- [Brief]:
Copy out, from the data, each line containing the string "agent".

- [Supplied records]:
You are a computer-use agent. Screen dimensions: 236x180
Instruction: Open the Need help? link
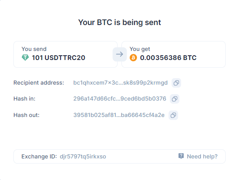(x=202, y=156)
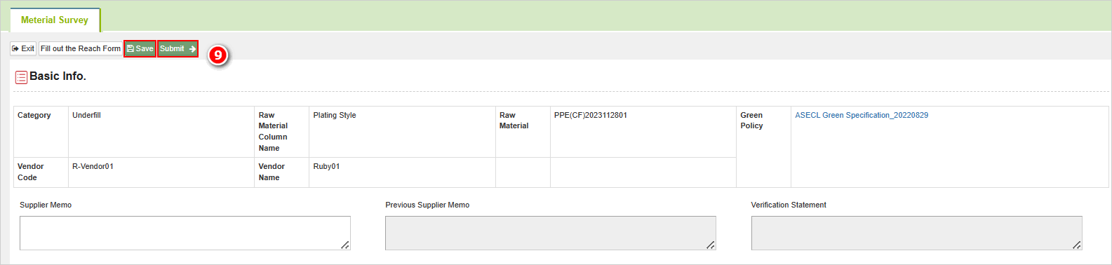Click the Basic Info list icon
1112x265 pixels.
click(x=21, y=77)
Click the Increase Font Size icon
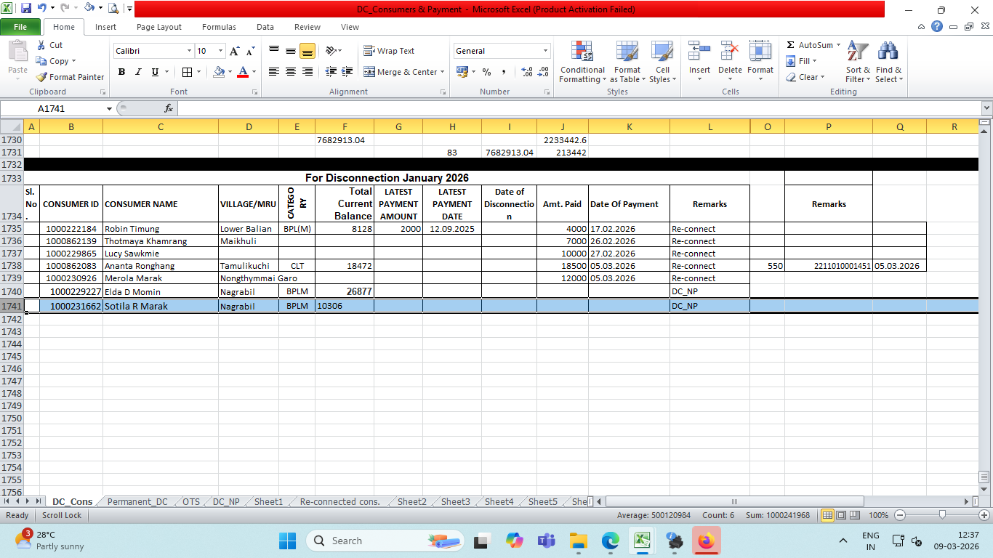This screenshot has width=993, height=558. 234,51
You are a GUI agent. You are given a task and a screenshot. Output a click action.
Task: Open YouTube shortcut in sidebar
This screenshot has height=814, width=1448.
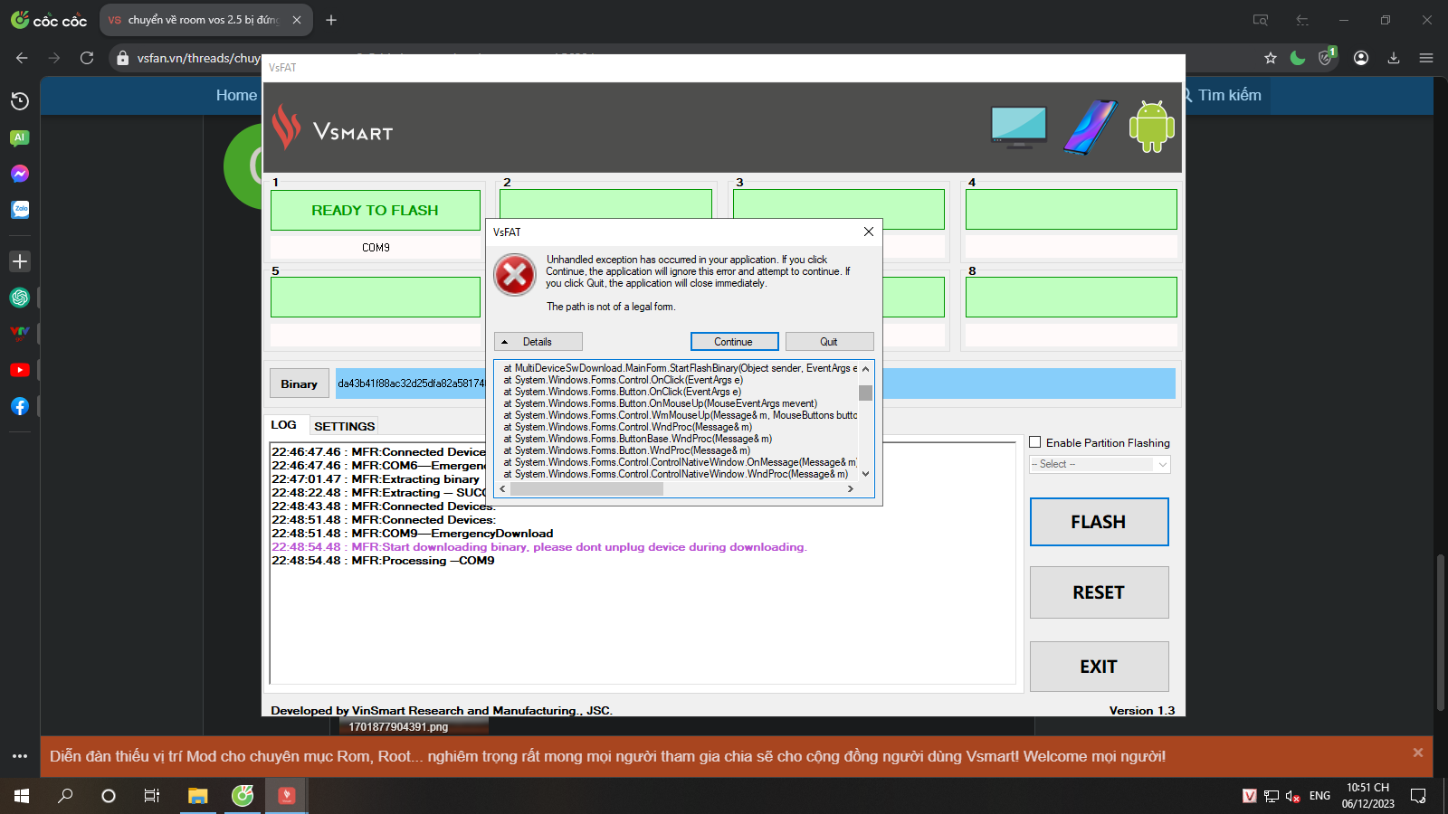click(x=20, y=370)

- [Response to the exercise]:
You are a computer-use agent. Screen dimensions: 236x180
You are a GUI agent. You are given a task and a screenshot. Output a click action.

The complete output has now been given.